Selected passage:
Segment Open

Lake O water levels down following driest March in several decades
Lake Okeechobee’s water levels are down following the driest March in the past several decades.
So what does that mean for our water supply?
“We’re nervous because March was one of the driest months we’ve seen, I think ever,” said SFWMD governing board chairman, Chauncey Goss.
As the dry season continues, the water level in Lake O has lowered to now under 12 feet.
“A lot of people use Lake Okeechobee as a drinking water supply,” Goss said, as well as for irrigation, groundwater supply and releases to the Caloosahatchee.
“We get way too much water in the summer, we don’t get enough in the dry season and it really damages this ecosystem,” said Calusa Waterkeeper John Cassani.
He says the freshwater drives down salinity in the Caloosahatchee. “So that the plants can survive and the animals that depend on them will still be around,” he said.
Another concern still around? Harmful algal blooms.
“We found out in 2018 that this blue-green algae can tolerate salt contents…so we’re not restricting blue-green algae by having the higher salinity at this time,” Cassani said.

Segment Closed

Records:
Segment Open

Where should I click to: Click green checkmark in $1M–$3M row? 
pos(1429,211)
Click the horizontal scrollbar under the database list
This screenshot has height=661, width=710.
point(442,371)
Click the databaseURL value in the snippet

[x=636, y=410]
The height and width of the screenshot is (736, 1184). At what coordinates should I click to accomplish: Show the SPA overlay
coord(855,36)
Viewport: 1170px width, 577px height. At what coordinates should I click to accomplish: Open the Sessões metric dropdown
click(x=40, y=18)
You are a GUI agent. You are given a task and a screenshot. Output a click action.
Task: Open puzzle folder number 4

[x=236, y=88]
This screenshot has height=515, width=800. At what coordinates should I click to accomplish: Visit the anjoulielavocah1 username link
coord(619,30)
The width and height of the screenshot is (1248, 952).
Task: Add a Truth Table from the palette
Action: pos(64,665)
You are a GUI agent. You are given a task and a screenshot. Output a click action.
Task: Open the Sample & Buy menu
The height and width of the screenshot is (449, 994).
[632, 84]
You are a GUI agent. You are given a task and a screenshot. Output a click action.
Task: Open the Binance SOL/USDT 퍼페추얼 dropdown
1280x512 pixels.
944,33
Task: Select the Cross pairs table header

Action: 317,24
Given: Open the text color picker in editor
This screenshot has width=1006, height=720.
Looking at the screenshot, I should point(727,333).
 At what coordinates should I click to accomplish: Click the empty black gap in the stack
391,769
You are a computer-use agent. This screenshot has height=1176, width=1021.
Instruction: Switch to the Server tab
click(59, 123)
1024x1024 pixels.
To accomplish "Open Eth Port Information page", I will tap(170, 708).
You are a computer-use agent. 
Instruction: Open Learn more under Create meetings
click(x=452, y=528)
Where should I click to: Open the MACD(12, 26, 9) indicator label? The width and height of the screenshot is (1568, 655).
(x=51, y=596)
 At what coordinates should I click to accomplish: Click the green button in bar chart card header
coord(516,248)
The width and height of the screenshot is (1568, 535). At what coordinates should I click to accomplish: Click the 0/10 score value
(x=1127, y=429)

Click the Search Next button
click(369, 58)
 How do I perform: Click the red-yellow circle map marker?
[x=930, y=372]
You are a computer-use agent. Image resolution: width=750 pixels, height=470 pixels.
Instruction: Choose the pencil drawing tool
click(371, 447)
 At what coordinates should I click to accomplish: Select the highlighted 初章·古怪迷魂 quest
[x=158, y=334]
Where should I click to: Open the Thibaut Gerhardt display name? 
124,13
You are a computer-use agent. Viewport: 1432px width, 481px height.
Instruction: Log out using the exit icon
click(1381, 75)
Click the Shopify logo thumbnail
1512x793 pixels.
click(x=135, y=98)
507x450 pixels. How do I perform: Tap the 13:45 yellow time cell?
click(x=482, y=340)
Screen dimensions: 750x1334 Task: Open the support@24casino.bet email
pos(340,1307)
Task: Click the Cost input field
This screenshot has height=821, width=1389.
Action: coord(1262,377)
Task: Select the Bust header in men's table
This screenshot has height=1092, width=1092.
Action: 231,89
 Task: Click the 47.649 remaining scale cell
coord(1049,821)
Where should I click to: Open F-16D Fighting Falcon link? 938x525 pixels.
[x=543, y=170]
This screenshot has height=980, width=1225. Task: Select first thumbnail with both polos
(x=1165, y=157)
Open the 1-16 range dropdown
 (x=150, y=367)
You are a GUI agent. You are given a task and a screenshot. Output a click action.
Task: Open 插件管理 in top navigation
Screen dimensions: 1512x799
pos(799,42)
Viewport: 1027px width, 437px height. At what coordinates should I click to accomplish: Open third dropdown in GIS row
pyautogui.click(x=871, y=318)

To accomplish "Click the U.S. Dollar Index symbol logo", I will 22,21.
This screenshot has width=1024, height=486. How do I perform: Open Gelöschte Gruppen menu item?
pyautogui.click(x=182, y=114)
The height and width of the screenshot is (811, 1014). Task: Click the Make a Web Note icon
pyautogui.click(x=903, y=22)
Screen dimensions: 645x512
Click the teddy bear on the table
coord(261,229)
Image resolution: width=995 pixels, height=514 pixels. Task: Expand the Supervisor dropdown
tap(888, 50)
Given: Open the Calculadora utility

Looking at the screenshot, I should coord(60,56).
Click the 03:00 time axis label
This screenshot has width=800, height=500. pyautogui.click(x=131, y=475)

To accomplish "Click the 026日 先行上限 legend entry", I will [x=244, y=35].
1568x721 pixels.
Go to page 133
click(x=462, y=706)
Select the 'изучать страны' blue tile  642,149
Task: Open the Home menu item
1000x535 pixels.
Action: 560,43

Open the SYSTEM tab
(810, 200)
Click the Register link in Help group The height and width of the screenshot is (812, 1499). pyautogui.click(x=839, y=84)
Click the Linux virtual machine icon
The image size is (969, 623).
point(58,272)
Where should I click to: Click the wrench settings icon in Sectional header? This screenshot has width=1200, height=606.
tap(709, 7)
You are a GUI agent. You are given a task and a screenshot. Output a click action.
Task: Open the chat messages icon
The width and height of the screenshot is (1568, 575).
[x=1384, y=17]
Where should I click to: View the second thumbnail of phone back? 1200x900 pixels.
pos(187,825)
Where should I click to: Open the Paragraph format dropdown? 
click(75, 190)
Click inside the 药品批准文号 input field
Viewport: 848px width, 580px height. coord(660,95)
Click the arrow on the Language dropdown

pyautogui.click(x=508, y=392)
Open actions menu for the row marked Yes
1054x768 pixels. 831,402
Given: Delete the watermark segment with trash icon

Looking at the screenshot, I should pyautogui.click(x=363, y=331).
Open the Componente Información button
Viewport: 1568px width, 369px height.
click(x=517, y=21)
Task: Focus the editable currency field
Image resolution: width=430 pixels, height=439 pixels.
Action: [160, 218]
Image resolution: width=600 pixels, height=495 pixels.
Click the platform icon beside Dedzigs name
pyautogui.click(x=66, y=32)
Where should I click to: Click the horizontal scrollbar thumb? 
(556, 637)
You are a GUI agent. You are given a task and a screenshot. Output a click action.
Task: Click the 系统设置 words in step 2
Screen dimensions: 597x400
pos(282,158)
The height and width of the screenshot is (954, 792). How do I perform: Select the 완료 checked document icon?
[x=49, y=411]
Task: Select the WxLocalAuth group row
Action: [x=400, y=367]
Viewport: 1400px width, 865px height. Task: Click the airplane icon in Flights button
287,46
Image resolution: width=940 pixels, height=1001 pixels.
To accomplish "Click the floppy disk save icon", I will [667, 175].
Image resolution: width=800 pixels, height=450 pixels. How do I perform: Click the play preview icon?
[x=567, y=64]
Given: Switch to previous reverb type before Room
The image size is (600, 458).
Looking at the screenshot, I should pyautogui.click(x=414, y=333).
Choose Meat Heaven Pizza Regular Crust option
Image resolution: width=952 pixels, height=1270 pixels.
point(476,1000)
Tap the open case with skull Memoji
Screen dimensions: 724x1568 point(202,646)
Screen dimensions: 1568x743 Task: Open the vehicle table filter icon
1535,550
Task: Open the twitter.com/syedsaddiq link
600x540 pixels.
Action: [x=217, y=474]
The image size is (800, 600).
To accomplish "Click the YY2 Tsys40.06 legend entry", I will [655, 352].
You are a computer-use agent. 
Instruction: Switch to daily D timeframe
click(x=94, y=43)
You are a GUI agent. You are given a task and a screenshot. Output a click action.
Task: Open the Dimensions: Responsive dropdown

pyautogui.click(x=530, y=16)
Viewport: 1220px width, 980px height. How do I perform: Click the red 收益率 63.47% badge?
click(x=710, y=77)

Segment Closed

Exercise tasks:
1/ In the article on Lake Okeechobee's water levels, what position does Chauncey Goss hold?
2/ Extend the article on Lake Okeechobee's low water levels, continuing after its final sentence.

Expected responses:
1/ He is chairman of the SFWMD governing board.

2/
As for south of the lake, Capt. Daniel Andrews, executive director for Captains of Clean Water, says, “The biggest victim of the current drought is the Everglades and Florida Bay. They’re not getting the water that they need.”
That’s why groups like his want storage south—to make sure there’s water during the dry and wet seasons.
“Our water crisis is something that’s negatively impacted us,” Andrews said. “Let’s focus on the things we can do and react to them in the same way that we’re reacting to the coronavirus so that we can avoid another terrible catastrophe.”
For Floridians, nature and our water.
The South Florida Water Management District recommends only watering twice a week between 7 p.m. and 7 a.m. Some areas also have other water restrictions in place, so check before you turn on those sprinklers!